Drought in Iraq exposed a 3,400-year-old city: What the long-flooded ancient metropolis was hiding
Cuneiform tablets will help to lift the veil of secrecy that has shrouded the ancient city’s inhabitants’ lives

The climate crisis brought down the empire of Mitanni

At one point in history, Mitanni engaged in a brutal war with Egypt about who would rule Syria. As a result, a peace treaty was made with Pharaoh Thutmose IV in approximately 1420 BC. The empire was weakened as a result of climate change and persistent droughts. A short time later, the Hittite kingdom completely acquired Mitanni’s territory. Assyria eventually took control of this region after it had been conquered. Archaeologists were overjoyed to discover the once-powerful ancient empire’s once-beautiful capital city after being exposed to drought. Buildings have never previously been opened up to their potential. These kinds of occurrences are not uncommon everywhere in the world. For instance, the magnificent megalithic monument Dolmen Guadalperal in Spain was recently found. Its age ranges from 4,000 to 7,000 years old.

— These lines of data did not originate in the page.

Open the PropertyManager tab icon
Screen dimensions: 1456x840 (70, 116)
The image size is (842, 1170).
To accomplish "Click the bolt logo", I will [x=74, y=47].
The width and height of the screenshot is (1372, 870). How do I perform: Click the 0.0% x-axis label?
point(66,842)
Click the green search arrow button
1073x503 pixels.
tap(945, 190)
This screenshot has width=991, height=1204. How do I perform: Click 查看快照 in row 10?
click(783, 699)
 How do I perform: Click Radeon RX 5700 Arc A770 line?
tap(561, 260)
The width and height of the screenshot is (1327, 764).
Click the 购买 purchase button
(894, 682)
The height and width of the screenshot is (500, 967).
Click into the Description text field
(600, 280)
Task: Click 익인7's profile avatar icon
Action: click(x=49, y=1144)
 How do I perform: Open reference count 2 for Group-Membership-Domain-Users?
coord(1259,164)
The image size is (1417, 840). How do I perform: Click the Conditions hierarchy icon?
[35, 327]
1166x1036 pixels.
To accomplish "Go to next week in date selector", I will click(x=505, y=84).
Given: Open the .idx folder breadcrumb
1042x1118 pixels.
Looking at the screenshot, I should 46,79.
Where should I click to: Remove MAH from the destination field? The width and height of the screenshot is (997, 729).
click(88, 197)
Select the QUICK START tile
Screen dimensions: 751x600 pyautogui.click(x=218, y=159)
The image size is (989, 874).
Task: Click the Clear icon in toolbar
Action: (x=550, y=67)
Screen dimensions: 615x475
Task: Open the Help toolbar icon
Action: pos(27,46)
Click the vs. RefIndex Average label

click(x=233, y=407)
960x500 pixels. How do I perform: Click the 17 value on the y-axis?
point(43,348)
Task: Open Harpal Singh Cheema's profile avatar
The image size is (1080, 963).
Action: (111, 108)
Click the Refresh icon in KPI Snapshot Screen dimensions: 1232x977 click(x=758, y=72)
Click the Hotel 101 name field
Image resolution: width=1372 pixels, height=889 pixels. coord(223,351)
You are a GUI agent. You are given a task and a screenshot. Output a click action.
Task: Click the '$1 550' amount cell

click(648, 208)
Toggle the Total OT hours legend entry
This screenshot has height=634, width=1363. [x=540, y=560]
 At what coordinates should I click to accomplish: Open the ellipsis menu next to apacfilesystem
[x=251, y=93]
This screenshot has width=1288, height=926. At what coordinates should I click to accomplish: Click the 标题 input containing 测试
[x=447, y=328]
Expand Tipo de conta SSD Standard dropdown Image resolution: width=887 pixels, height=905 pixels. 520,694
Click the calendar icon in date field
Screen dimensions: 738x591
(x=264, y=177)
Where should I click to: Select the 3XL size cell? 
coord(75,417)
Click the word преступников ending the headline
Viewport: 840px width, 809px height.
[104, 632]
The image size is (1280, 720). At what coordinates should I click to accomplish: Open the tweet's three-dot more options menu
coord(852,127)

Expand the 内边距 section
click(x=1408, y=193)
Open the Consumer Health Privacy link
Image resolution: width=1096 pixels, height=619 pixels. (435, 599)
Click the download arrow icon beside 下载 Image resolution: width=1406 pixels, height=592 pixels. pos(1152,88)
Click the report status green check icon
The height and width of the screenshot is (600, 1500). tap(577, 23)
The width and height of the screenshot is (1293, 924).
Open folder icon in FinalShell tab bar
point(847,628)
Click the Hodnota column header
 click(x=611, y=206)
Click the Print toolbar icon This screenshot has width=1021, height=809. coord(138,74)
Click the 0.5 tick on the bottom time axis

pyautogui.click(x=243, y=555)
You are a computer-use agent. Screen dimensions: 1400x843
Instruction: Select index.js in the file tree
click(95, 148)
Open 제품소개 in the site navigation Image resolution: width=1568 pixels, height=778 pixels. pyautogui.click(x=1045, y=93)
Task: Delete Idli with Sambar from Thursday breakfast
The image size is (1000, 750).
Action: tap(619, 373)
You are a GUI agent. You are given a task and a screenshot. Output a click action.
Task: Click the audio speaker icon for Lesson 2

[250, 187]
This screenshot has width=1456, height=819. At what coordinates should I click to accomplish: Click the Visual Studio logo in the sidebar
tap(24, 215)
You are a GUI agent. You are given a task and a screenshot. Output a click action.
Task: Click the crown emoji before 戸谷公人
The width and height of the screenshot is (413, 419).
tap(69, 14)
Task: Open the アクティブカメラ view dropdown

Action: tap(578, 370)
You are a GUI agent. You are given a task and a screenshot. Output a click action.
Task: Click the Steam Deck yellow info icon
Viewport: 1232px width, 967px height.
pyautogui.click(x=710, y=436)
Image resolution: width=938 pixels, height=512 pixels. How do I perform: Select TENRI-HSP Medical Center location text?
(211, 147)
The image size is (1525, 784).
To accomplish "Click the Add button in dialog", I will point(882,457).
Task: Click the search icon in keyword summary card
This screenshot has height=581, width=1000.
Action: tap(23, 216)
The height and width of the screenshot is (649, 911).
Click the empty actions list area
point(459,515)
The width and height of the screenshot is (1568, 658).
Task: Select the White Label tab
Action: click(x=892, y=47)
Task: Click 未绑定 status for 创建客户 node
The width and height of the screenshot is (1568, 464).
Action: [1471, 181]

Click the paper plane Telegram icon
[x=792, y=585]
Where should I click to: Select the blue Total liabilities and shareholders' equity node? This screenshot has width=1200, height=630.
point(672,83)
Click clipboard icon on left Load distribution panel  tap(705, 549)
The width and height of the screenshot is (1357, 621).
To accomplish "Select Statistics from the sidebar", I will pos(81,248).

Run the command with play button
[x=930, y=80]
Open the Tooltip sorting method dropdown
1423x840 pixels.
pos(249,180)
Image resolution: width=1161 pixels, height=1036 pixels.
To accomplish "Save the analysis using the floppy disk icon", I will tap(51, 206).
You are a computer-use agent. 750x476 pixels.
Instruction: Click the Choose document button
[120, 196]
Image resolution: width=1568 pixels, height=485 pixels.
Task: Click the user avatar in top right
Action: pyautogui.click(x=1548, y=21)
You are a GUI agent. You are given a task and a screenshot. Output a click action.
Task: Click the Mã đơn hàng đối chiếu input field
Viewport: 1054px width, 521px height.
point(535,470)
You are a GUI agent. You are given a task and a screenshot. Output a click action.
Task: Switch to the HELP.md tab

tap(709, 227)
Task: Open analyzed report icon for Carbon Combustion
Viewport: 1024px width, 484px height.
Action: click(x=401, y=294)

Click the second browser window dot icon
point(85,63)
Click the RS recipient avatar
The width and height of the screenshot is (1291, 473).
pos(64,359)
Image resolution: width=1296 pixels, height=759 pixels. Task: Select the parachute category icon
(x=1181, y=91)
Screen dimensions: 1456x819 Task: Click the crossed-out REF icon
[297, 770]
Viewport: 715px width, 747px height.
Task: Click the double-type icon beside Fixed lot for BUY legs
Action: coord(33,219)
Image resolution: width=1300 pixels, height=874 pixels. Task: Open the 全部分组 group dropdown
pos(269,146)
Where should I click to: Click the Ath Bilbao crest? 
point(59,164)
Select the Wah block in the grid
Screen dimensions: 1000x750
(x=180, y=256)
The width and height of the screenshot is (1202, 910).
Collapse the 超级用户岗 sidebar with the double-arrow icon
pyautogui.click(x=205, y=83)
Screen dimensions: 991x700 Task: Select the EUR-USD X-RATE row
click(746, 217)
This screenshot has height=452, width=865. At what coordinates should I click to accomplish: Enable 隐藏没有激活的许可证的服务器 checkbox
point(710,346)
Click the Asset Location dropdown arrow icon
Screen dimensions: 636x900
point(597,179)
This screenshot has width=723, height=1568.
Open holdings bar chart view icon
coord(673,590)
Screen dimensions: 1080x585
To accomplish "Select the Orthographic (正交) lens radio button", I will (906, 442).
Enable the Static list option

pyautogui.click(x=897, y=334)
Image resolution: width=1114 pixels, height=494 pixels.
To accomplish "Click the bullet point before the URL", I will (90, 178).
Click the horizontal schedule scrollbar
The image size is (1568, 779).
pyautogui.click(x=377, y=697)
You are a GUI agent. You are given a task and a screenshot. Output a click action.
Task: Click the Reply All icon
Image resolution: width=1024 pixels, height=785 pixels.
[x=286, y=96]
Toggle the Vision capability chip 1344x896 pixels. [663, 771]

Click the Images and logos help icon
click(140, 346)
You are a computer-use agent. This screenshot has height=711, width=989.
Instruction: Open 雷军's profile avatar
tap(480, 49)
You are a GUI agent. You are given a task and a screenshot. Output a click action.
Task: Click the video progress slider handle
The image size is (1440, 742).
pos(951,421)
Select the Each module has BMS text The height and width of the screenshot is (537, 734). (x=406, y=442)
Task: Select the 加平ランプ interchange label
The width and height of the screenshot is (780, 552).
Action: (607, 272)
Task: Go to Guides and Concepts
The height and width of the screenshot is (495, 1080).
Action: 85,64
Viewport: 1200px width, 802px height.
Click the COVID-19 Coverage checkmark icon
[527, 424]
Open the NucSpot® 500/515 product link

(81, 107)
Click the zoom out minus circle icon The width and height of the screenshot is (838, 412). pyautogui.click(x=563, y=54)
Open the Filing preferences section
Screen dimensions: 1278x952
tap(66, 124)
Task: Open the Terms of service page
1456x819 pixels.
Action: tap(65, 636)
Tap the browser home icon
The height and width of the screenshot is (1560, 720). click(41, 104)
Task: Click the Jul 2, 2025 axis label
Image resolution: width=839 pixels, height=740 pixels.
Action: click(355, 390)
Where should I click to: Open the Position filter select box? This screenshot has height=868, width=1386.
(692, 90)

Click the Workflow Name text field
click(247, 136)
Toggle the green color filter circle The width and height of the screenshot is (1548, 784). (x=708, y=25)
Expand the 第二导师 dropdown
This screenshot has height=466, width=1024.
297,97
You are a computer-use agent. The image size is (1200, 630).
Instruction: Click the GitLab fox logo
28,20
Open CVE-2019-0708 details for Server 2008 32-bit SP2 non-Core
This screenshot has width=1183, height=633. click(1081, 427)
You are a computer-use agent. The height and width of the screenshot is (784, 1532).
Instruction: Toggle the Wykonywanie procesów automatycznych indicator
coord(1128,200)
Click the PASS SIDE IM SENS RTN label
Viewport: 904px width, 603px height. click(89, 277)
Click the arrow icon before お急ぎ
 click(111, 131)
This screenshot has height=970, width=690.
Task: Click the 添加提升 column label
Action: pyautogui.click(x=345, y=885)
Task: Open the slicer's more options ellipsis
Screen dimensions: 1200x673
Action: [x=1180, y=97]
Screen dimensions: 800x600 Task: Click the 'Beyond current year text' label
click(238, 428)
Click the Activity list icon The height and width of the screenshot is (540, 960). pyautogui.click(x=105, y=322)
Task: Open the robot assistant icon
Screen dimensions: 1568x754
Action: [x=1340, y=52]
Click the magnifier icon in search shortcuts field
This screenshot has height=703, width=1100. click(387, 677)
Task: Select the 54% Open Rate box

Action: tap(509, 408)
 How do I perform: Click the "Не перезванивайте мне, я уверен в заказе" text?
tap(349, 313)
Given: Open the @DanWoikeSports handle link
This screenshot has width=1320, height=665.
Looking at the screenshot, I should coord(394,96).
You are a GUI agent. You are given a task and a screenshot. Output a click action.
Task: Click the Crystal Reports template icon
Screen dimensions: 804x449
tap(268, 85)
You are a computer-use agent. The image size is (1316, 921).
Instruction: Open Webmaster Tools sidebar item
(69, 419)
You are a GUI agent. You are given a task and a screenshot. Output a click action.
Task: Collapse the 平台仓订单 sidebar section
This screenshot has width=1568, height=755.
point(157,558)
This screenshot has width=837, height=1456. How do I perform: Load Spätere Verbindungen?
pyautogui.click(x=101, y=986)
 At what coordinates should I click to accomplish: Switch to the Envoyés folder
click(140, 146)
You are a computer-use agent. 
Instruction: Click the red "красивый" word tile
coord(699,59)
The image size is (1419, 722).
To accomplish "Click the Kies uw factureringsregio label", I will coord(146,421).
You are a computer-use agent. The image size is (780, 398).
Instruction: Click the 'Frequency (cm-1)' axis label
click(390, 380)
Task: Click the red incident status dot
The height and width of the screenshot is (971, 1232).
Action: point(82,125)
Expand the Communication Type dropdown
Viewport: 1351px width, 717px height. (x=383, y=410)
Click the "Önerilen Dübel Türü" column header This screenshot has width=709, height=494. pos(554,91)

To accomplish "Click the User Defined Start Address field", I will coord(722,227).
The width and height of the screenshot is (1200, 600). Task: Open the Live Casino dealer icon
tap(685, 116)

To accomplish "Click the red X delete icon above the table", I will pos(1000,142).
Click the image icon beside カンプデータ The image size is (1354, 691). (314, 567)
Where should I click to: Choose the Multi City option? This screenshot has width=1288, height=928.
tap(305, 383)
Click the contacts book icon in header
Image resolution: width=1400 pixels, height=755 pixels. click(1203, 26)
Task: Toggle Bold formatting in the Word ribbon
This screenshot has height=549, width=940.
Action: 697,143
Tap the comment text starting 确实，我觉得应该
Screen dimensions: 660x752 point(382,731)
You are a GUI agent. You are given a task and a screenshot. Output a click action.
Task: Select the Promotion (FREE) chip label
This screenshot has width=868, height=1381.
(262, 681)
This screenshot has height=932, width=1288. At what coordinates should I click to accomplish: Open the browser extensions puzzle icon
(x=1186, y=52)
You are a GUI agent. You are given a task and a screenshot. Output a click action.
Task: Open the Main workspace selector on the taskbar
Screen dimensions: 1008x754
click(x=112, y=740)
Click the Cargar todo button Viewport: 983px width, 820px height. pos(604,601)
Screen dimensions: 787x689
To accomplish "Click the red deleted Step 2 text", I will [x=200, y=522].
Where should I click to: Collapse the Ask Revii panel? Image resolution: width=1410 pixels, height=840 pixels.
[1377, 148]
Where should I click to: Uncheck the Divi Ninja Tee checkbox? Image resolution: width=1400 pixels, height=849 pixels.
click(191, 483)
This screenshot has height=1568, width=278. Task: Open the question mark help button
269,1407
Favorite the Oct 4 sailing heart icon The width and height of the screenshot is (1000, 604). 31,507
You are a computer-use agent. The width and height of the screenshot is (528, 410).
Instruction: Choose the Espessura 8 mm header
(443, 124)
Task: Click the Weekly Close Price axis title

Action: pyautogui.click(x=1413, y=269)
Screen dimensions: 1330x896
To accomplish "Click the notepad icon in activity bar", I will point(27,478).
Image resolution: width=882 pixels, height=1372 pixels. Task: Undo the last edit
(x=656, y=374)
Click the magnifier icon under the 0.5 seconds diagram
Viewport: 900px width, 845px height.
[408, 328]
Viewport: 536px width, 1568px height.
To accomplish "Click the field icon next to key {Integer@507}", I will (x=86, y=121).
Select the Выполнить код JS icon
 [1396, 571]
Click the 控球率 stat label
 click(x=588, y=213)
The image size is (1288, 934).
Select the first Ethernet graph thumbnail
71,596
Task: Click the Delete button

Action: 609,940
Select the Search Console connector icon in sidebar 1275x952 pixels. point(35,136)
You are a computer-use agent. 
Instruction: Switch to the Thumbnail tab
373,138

Drought in Iraq exposed a 3,400-year-old city: What the long-flooded ancient metropolis was hiding
Researchers covered the spot with tarp and pebbles before the water returned

Iraq is facing many challenges as a direct result of global warming. Temperatures in this region are climbing at a rate two times faster than the global average. There has been a 10 percentage point drop in the yearly average rainfall. The result was that all the reservoirs and wetlands were dry. People are suffering from hunger and thirst, and livestock is beginning to perish. In this region, access to clean water is more valuable than gold.

The water level in the reservoir has been brought back to its previous level. The investigation into this matter has been stopped for the time being. To preserve the historical artefacts, the researchers covered the area with a tarp and weighted it down with boulders to keep it in place. The drought is not going to end any time soon. This is a catastrophe for the nearby people, and it won’t be long before these areas are utterly uninhabitable. This is considered a holiday by those in the scientific community. After all, much more interesting findings are yet in store for them. Over a hundred cities are concealed by floodwaters caused by the Tigris River alone.